ABOUT THIS EXERCISE: In the records below, take the line with "Focus the stale-links.sh window status line" and all lines after it, and copy them exactly, pictures excluded.

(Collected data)
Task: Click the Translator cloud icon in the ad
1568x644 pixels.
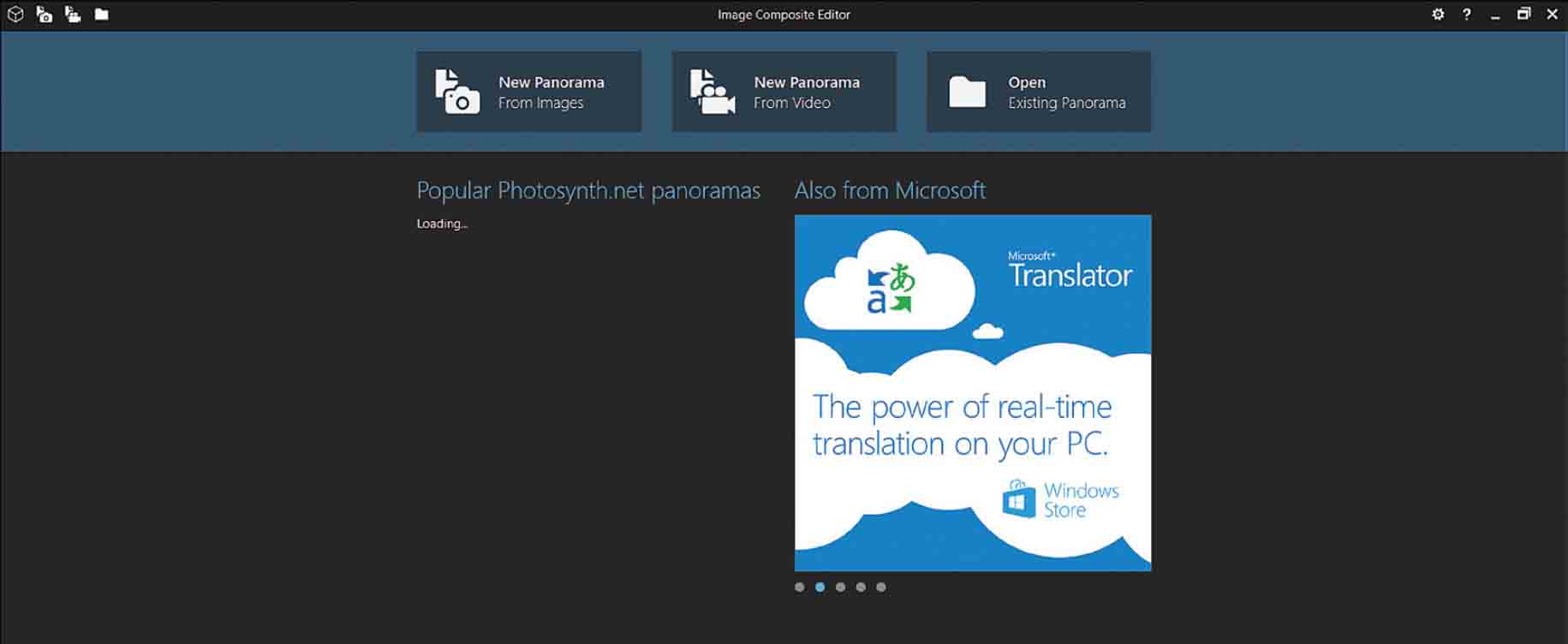Action: (890, 282)
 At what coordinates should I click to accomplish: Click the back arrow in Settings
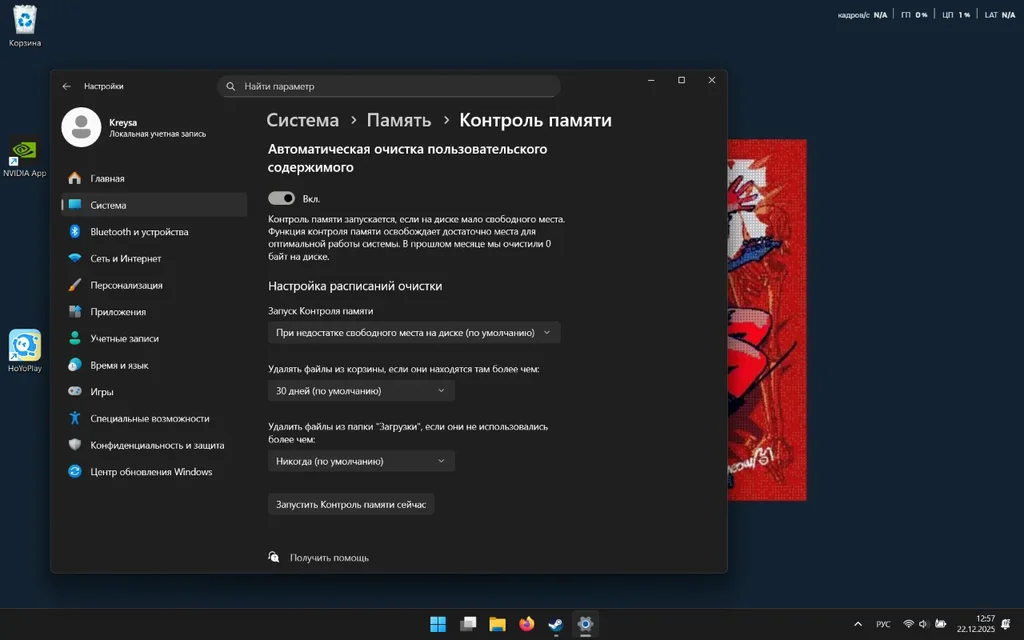[67, 87]

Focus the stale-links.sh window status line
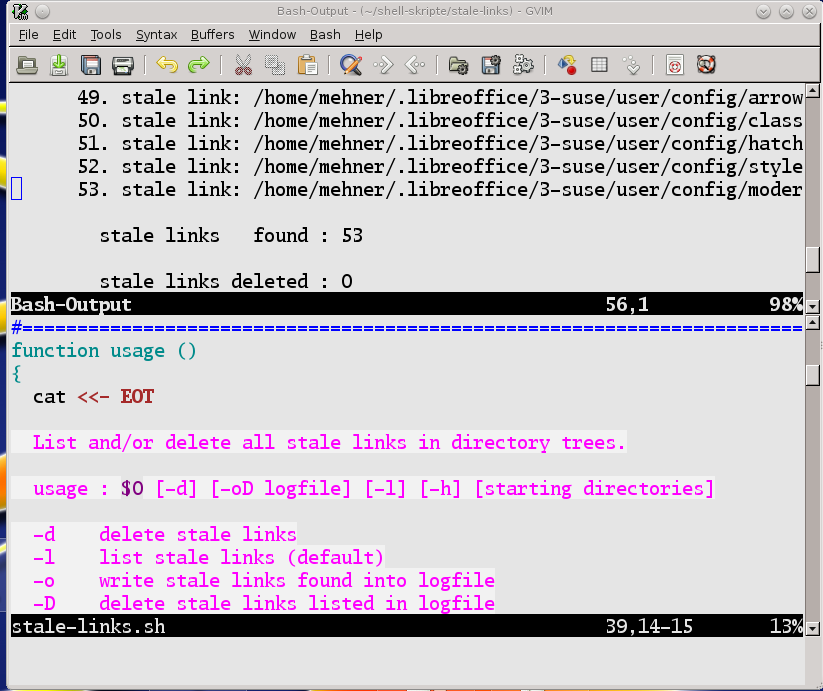click(x=300, y=627)
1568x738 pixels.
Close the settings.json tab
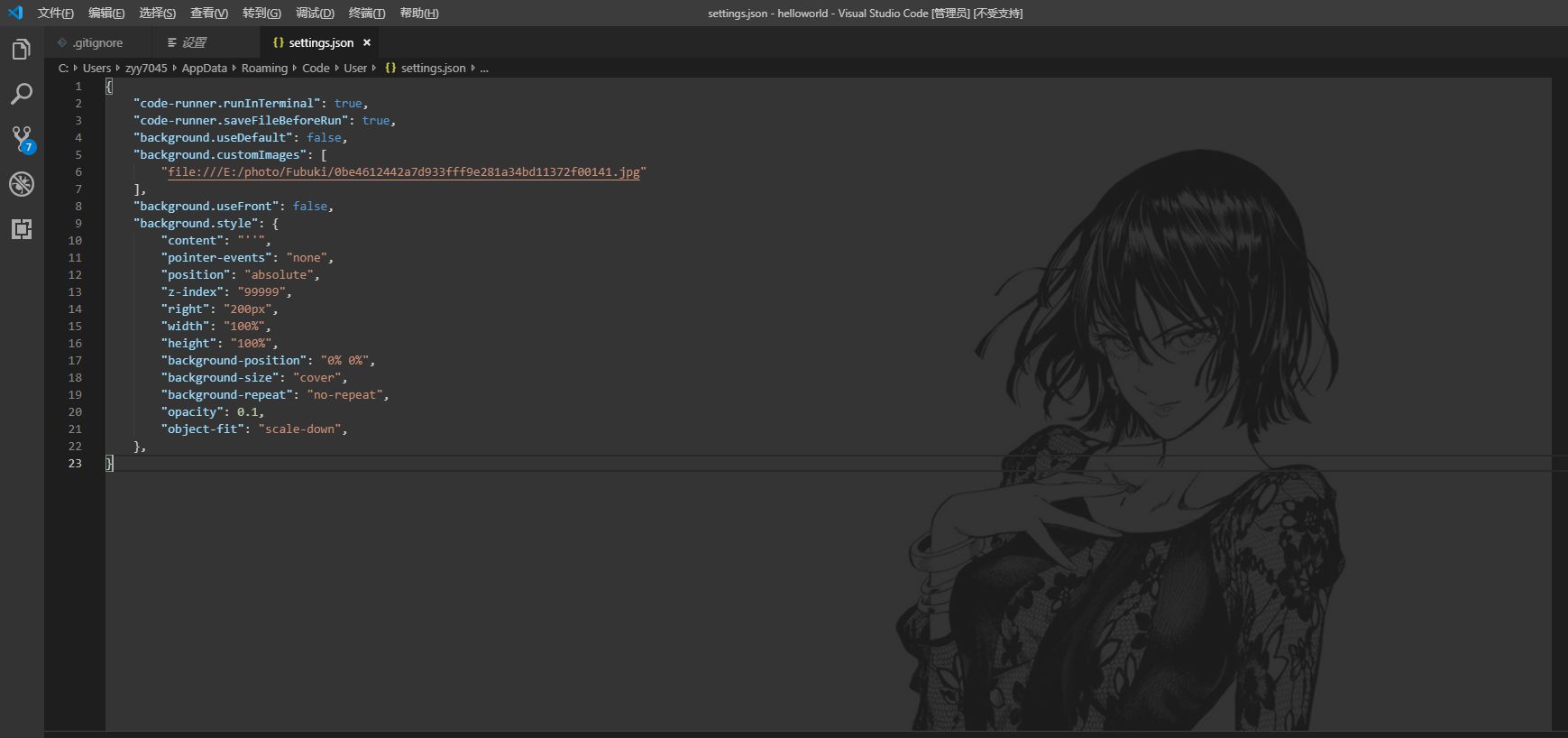click(367, 42)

EXPECTED OUTPUT:
Focus the stale-links.sh window status line
click(x=300, y=627)
1568x738 pixels.
Close the settings.json tab
click(367, 42)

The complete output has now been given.